(Collected data entries)

=== Begin Enclosure ===

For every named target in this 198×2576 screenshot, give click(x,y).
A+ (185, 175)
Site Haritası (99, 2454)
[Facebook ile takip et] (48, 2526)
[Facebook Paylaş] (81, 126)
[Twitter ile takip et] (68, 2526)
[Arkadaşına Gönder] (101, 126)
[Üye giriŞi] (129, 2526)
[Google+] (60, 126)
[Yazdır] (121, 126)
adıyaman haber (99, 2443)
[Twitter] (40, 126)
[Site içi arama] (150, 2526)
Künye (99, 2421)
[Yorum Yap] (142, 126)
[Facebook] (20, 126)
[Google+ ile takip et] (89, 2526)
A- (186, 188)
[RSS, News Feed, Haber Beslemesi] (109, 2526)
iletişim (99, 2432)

=== End Enclosure ===

Reproduce, with no other lines, the one containing "[Üye giriŞi] (129, 2526)" and all lines after it through the end of the data above.

[Üye giriŞi] (129, 2526)
[Google+] (60, 126)
[Yazdır] (121, 126)
adıyaman haber (99, 2443)
[Twitter] (40, 126)
[Site içi arama] (150, 2526)
Künye (99, 2421)
[Yorum Yap] (142, 126)
[Facebook] (20, 126)
[Google+ ile takip et] (89, 2526)
A- (186, 188)
[RSS, News Feed, Haber Beslemesi] (109, 2526)
iletişim (99, 2432)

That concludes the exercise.